Il presidente del Senato, Renato Schifani è stato ancora più esplicito nel minacciare la violenza contro gli studenti. Schifani ha osservato che il governo ha fatto molti “appelli e richiami al senso di responsabilità di tutti ad abbassare i toni per evitare che l’aumento degli episodi di violenza e di intolleranza in occasione di manifestazioni pubbliche possa trasformarsi in gesti non solo incivili ma anche forieri di eventi luttuosi”.

Questo è un chiaro avvertimento che la classe dirigente è pronta a utilizzare tutta la forza necessaria per reprimere qualsiasi protesta o dissenso. Questa minaccia segue anni di attacchi contro il tenore di vita e i diritti democratici degli italiani da parte di governi, sia di centro-sinistra che di centro-destra.

La cosiddetta opposizione supporta anch’essa i tagli all’istruzione. Il Segretario del Partito Democratico, Pierluigi Bersani ha fatto spettacolo quando si è unito agli studenti e agli insegnanti sul tetto del palazzo della Facoltà di Architettura a Roma. Mentre si propone come sostenitore della protesta, la sua presenza vuole essere un segnale alla borghesia che i Democratici sono pronti a prendere il controllo della situazione e a ricondurre l’opposizione verso canali sicuri.

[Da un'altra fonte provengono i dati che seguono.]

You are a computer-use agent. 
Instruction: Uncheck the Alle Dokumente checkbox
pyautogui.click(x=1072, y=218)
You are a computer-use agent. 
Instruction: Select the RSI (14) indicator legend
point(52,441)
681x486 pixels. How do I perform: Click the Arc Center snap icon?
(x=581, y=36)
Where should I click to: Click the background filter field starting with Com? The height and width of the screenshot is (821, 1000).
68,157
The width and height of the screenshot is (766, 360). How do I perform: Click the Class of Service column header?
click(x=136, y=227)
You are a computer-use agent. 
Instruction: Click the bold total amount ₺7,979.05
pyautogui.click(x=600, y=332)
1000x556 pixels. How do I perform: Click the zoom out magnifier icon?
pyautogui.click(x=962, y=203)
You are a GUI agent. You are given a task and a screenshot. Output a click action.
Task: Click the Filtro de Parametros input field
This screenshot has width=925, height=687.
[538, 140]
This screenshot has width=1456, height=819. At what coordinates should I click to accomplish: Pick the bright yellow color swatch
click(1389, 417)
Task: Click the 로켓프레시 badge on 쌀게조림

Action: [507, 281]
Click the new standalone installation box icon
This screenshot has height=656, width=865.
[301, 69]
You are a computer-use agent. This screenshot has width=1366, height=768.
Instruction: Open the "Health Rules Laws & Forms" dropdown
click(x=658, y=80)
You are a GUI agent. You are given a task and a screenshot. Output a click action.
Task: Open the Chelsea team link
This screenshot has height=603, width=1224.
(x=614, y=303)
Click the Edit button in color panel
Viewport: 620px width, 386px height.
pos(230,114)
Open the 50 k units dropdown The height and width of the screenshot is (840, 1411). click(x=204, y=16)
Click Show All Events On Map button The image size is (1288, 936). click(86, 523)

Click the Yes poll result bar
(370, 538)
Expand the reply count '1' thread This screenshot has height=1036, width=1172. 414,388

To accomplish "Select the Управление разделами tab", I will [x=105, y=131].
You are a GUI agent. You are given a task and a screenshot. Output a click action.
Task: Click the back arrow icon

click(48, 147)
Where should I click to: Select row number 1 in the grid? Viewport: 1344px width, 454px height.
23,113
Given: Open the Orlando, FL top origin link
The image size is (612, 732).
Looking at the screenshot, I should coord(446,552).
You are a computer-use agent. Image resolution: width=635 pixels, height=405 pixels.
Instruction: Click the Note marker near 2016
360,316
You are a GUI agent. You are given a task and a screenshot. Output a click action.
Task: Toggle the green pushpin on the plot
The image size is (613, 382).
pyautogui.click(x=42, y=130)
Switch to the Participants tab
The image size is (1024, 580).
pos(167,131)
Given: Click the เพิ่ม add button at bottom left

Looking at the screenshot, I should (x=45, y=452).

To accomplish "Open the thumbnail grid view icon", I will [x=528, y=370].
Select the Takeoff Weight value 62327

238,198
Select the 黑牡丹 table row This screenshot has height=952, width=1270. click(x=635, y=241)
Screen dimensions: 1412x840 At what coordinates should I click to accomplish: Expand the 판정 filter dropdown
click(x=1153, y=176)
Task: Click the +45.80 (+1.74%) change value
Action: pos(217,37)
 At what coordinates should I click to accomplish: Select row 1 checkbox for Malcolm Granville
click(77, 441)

La dichiarazione di Bersani dà un’idea di come un governo democratico risolverebbe la crisi dell’istruzione. Secondo lui, “perfino in Grecia stanno facendo riforme sociali e per la conoscenza. Prima o poi ci arriveremo anche noi”.

Proprio come in Grecia, dove la classe lavoratrice ha subito tagli del 30 per cento ai salari e attacchi senza precedenti in materia di pensioni, Bersani sta offrendo i suoi servizi per l’attuazione di dure misure di austerity in Italia.